My point was going to be that our Coach is consistent if he is alive. Sometimes that consistency causes him to rave about the fur coat on a naked emperor (ie, directional kickoffs, defensive philosophy at times, the occasional assistant coach or tight end). But more frequently, it causes him to be the last man standing. I wouldn't trade him for anyone.

On the "back" front, Tuesday morning marks one week since my first nerve block injection. To see me on Sunday evening would have convinced you that nothing was ever wrong. Unfortunately, it has been downhill since then, and tonight I looked as though I hadn't been treated at all.

On the wedding front, we have a date and a venue. The date is June 27, 2009 at First Pres. in Athens. We are working somewhat feverishly to complete the basic arrangements and get our guest list finalized. The latter of these two has been a very, very difficult process because of the hundreds of people with whom I became close all those years in Athens. I hope not to offend anyone by not inviting them, but I know that is not going to be possible.

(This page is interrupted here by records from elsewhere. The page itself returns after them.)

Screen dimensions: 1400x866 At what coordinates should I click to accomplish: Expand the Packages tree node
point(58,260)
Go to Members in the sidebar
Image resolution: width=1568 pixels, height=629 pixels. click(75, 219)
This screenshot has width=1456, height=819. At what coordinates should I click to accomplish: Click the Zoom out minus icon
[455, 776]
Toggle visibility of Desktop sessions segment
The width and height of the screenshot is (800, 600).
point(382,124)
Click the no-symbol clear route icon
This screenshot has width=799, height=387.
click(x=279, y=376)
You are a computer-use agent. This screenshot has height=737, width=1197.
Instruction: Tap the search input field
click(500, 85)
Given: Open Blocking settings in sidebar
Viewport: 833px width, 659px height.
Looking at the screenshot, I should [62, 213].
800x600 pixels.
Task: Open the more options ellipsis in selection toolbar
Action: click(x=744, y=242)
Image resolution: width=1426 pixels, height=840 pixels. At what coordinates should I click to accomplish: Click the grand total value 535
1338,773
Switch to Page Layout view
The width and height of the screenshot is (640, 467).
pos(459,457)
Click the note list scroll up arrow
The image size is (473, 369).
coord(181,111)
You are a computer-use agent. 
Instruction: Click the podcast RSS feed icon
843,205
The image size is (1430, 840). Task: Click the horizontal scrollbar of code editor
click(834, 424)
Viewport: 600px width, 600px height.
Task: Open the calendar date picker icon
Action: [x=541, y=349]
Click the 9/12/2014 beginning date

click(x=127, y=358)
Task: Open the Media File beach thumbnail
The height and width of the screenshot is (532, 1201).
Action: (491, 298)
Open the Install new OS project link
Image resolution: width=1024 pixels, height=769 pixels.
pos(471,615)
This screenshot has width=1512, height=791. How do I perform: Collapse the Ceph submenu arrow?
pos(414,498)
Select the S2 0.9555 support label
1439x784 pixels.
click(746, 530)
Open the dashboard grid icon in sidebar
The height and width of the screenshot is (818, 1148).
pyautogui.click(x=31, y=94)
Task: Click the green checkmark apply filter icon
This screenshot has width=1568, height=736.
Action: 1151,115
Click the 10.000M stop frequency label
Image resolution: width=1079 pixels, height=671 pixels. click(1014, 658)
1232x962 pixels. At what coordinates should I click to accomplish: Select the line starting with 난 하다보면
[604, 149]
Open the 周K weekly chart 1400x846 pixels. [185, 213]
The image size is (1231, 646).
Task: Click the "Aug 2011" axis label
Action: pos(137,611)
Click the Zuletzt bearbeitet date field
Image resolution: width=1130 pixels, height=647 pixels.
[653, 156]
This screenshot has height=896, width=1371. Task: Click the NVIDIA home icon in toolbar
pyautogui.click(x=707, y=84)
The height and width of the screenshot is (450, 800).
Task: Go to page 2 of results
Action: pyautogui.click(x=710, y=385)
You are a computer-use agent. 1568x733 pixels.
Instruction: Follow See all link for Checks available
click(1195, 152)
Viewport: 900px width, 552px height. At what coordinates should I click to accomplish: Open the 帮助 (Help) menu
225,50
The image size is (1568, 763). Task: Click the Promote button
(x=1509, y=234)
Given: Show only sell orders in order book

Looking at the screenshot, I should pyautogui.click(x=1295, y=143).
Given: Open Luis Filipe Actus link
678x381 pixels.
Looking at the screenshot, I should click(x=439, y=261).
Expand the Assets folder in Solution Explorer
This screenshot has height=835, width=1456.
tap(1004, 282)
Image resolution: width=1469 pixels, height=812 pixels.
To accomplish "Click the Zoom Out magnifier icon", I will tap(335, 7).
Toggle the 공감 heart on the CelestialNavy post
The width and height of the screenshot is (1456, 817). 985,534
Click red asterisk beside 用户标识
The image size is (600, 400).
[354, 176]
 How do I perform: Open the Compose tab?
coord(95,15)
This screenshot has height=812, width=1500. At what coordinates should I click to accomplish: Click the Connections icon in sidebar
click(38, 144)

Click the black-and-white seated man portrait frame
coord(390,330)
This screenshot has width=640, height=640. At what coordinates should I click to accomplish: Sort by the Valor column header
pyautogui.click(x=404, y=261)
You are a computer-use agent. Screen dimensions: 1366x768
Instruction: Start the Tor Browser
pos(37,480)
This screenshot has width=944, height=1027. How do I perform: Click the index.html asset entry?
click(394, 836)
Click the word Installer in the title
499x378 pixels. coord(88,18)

I am already very excited about getting married. Shortly after our engagement, an old acquaintance whom I see in Athens every now and then said, "You're going to love being married. It is so much fun." I am pretty sure that, when I was younger, I thought of getting married as some type of certification... maybe kinda like getting your PGA Tour Card or having a world record officially recognized by Guinness. I guess that I realized at some point, and maybe continue to recognize more strongly, is that it really isn't about that.

While I am sure it means something special to each person who is or isn't married, it seems to me that it's about loving someone very much and in a very specific way, so that some combination of the following is true:

- You want being alone with that person to be your default condition.
- You want to mix up all of your stuff (some gender-specific items of clothing excepted, in most cases) so that you forget what belongs to whom, because you no longer care.
- You frequently get more joy by sacrificing for that person's happiness or well-being than you do by strictly serving yourself.
- You know that the "us" created by the new combination makes you individually and collectively better than any other combination of which you could be part.
- The thought of not being with that person forever feels completely wrong, and perhaps makes you nauseated.

There are many more, but that is my tired 12:08AM first list. I would love to hear your thoughts on the subject... preferably real ones, and maybe not parodies of the institution.